Surrounded by chip companies and Web startups, YesVideo’s 25,000-square-foot Santa Clara production facility sticks out. It hums with the staccato rhythms of old movie projectors and slide carousels. There’s dedicated floor space for VHS, Betamax, 16mm, and Super 8 film, and even standard 8mm film, a format invented in the 1930s. One room is devoted to photo albums, with each page digitized using a high-resolution camera. In another, used to convert slides, YesVideo engineers have cut holes in the sides of a half-dozen vintage Kodak Carousel projectors and inserted Nikon (7731) D10 digital cameras to directly capture each slide. The company buys many of its retro players and replacement parts on EBay (EBAY). “You won’t be able to recreate this business in about three years” because there won’t be enough working equipment, says YesVideo engineer Rolf Breuer.

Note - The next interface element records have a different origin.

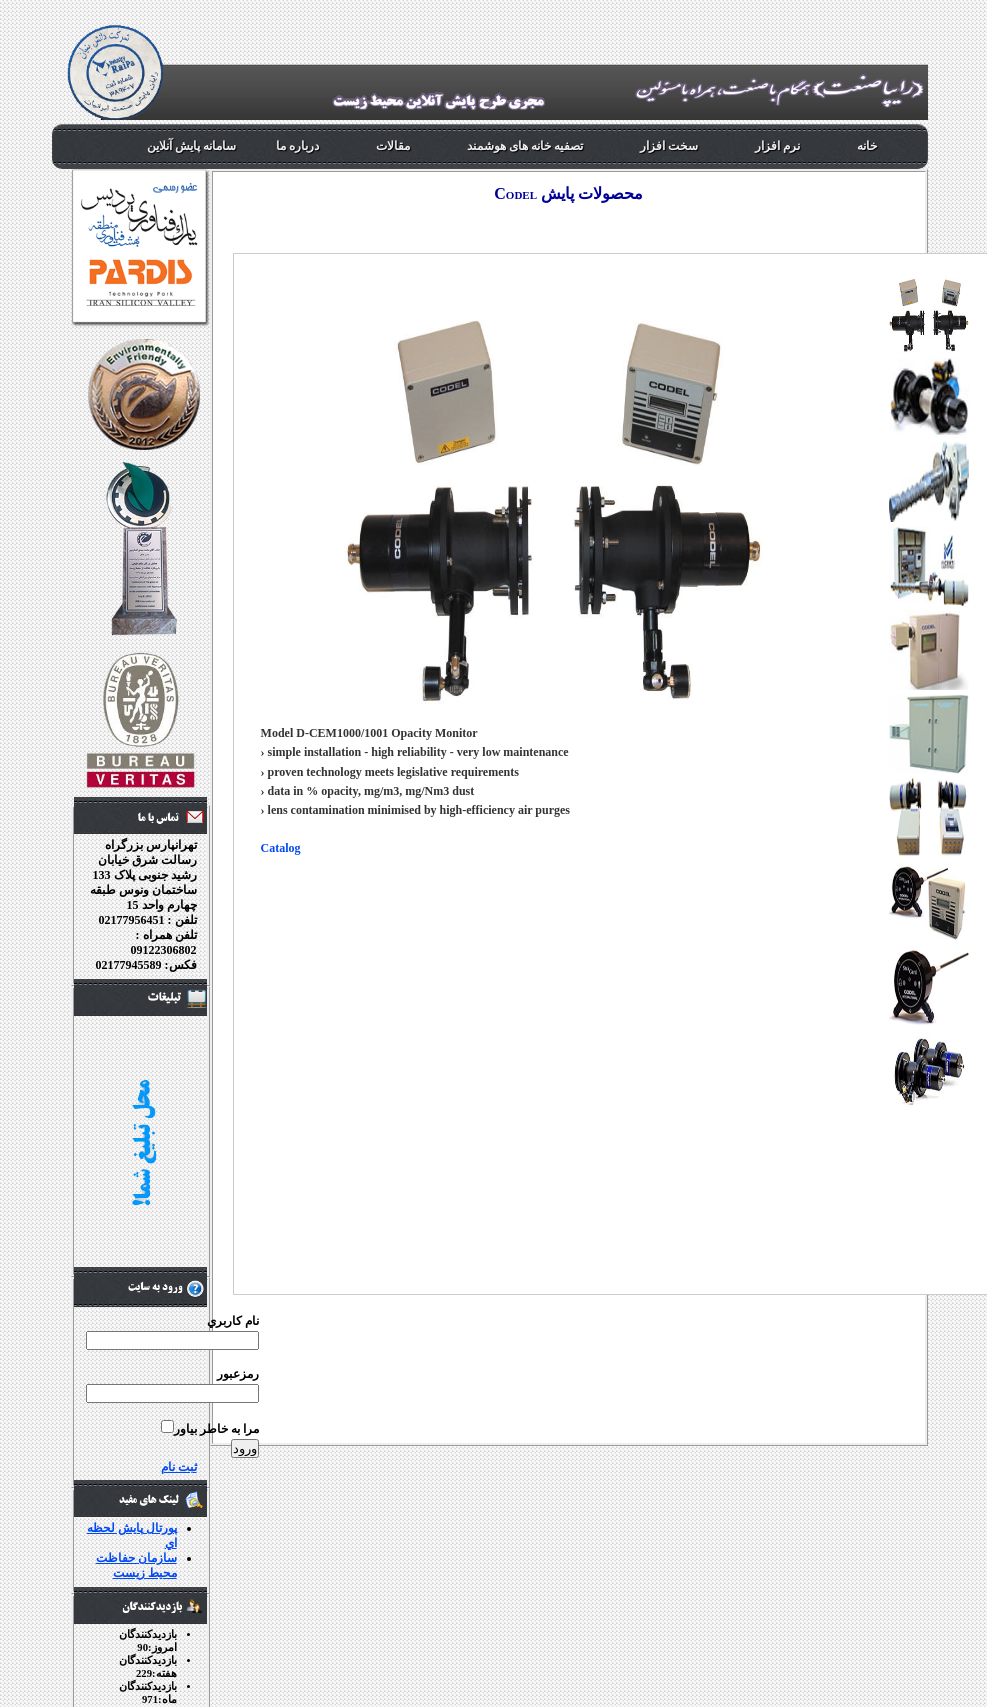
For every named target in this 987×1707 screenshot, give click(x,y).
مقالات (393, 146)
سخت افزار (669, 146)
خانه (867, 146)
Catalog (281, 848)
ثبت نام (179, 1467)
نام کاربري (233, 1321)
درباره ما (297, 146)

Photograph by Ike Edeani for Bloomberg Businessweek
Overhead video cameras monitor YesVideo’s operations floor, and batches of customer media are stored in gray trash cans, which are secured with locks and labeled in large letters: “Caution: Customer’s memories inside.” The company’s 300 employees are supposed to review each video to ensure a high-quality transfer and to prevent infractions of the user agreement, such as its ban on home pornography. Like the weeping Brown, employees sometimes find themselves drawn in further during the conversion process, when the videos play out in real time on their computer screens. They say they see many birthdays and weddings and a lot of bad dancing, but some clips stand out. One employee recalls seeing an old 8mm black-and-white film of a safari that encountered a lion on the savanna. The movie ended abruptly, with the lion charging the group and the camera falling to the ground.
Over the next two years, Chang wants to expand YesVideo’s nascent operations in Japan and Britain. In February the company introduced an app that lets customers view their converted media on the iPhone, and it plans to release a similar app for the iPad this summer. Chang says YesVideo is developing premium services such as video editing software and a facial-recognition tool—to allow customers to quickly identify all their videos in which specific persons make an appearance. Another service coming this summer, called Snapshot, will let users print a photograph from individual frames.
“We think that once we’re able to access more of those 90 million households with old media in their closets, we can pivot the business from storage and add value on top of the video,” says Chang, who imagines charging $10 a month for the service and sharing that revenue with retailers. “Not to get too cheesy about it, but I think everybody here has the thought that what we are doing is pretty special. We are unlocking people’s memories.”
The bottom line: The go-to digital conversion company for major U.S. retailers wants to become a premium YouTube for users’ favorite videos.